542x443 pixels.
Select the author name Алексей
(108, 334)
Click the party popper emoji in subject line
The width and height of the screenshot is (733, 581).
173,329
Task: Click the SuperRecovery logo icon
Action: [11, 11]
- - - - -
TASK TO COMPLETE — Write out every line of the records above exactly as they appear, with nothing added or left out.

OUTPUT FOR THIS EXERCISE —
542x443 pixels.
Select the author name Алексей
(108, 334)
Click the party popper emoji in subject line
The width and height of the screenshot is (733, 581).
173,329
Task: Click the SuperRecovery logo icon
Action: [11, 11]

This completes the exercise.